História Eu, Eu Mesma e Minha Ignorância - Twenty Two


Escrita por: MadeixasNegras

Notas do Autor


Espero que gostem! <3

Capítulo 22 - Twenty Two


Fanfic / Fanfiction Eu, Eu Mesma e Minha Ignorância - Twenty Two

Era por volta das seis da tarde quando Miles empurrou a porta do quarto com o pé, com as duas mãos ocupadas por canecas cheias de chocolate quente, e pediu que eu o ajudasse.

-Nossa, Miles, não precisava disso tudo! - exclamei, ao pegar uma das canecas e ver inúmeros mini marshmallows boiando na bebida.

-Precisava sim, eu faço isso todo dia. E a gente precisa de açúcar pra se manter acordado estudando inequações. - disse Miles, sentando ao meu lado.

Desde que havíamos chegado, Miles e eu estávamos nos dedicando a estudar o máximo que conseguimos para o teste de álgebra da semana seguinte. A gente até que estava sendo produtivo, considerando que poderíamos estar brincando com a neve do lado de fora da casa ou assistindo filmes ou fazendo qualquer outra coisa divertida. Qualquer coisa que não fosse estudar matemática aplicada. 
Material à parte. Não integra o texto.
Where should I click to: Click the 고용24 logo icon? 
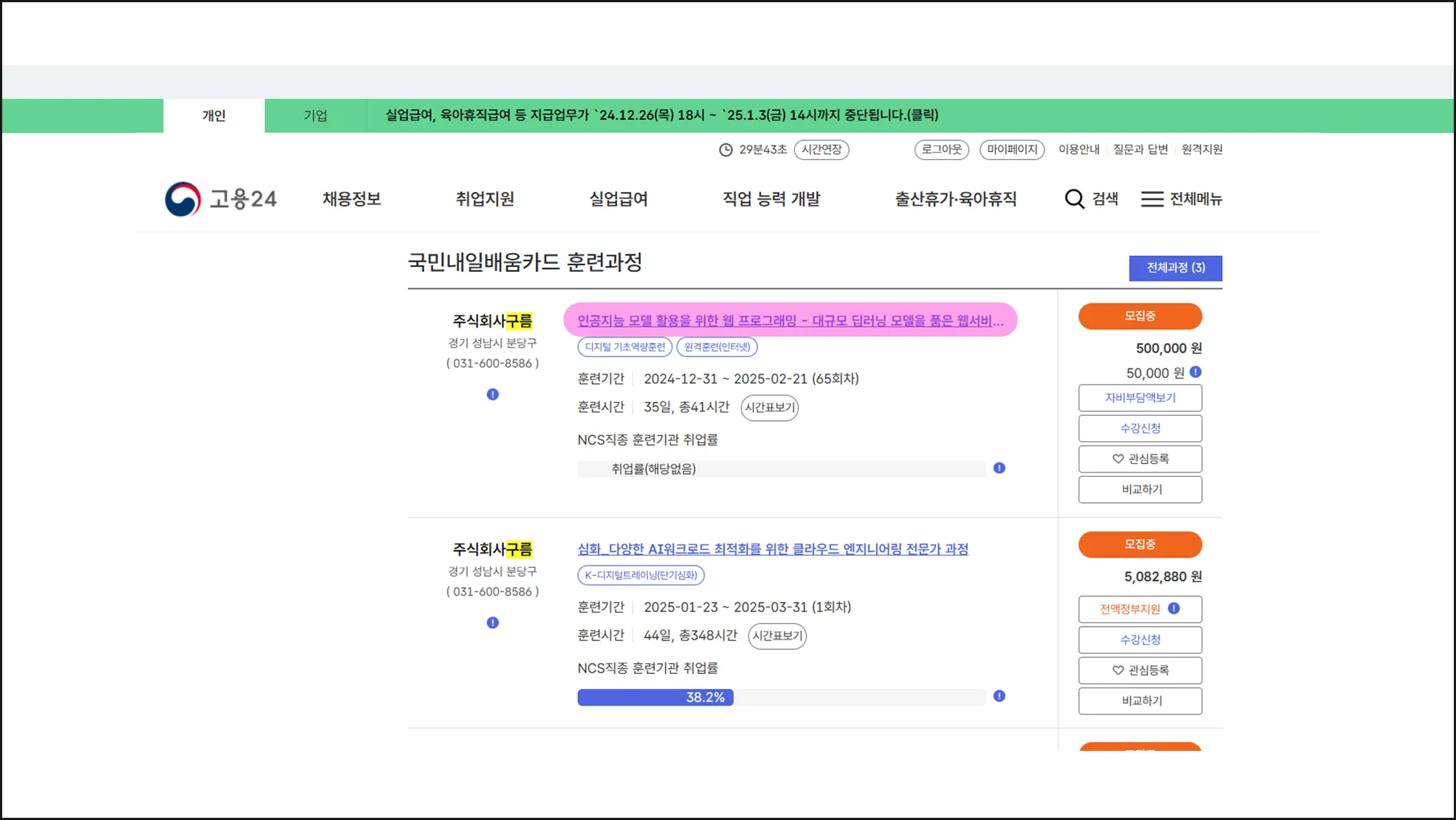point(183,199)
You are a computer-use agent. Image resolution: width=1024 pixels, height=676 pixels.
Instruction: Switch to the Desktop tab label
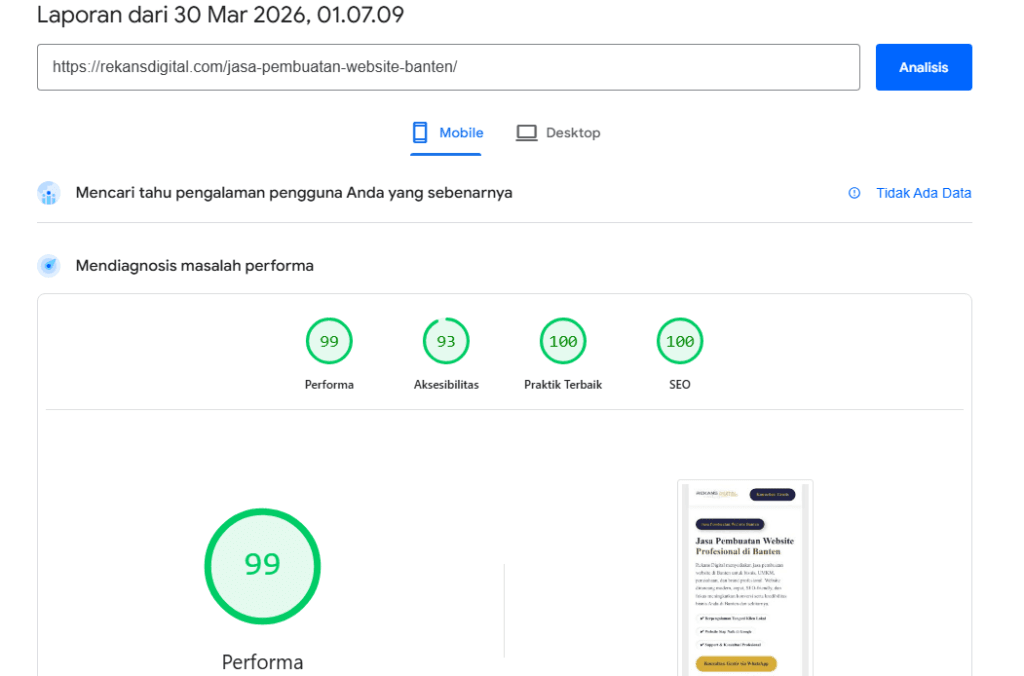point(573,133)
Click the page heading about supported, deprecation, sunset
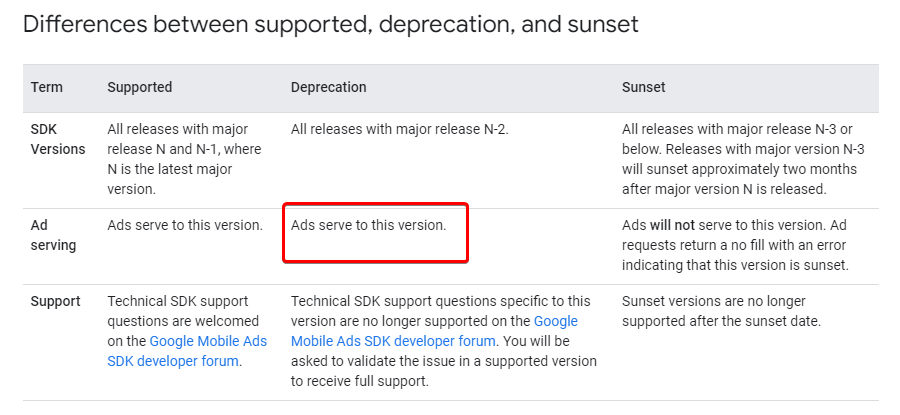Screen dimensions: 900x415 tap(331, 24)
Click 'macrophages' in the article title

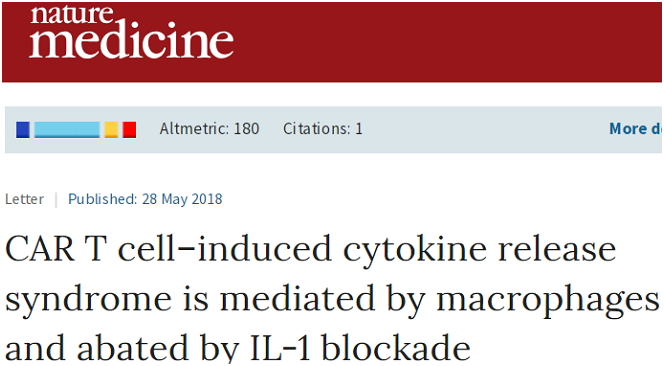548,300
-A gente tá terminando? - perguntei, folheando um dos livros em cima da cama.

-Não sei, o sr. Campbell nem especificou o que vai cair. A gente tem que adivinhar qual parte da porra da álgebra que vai estar no teste. - Miles resmungou.

Soltei um grunhido alto exalando todo o tédio e insatisfação que eu estava sentindo no momento, deitando de forma desajeitada na cama de Miles.

-Você vai amassar meus livros, Amie. - ele falou, rindo da minha postura.

-Eu só queria terminar o ensino médio e nunca mais ter que entrar naquele colégio na minha vida. É demais pedir isso? - olhei para ele, sendo totalmente sincera.

-Ah cara, acho que a gente vai sentir falta. - Miles tomou um pouco do seu chocolate quente e se acomodou um pouco mais - É o que dizem por aí, os caras que vão pra faculdade.

-Eu não quero ir pra faculdade. - confessei, encarando o teto.

-Não? O que sua mãe acha disso? - Miles me olhou genuinamente surpreso.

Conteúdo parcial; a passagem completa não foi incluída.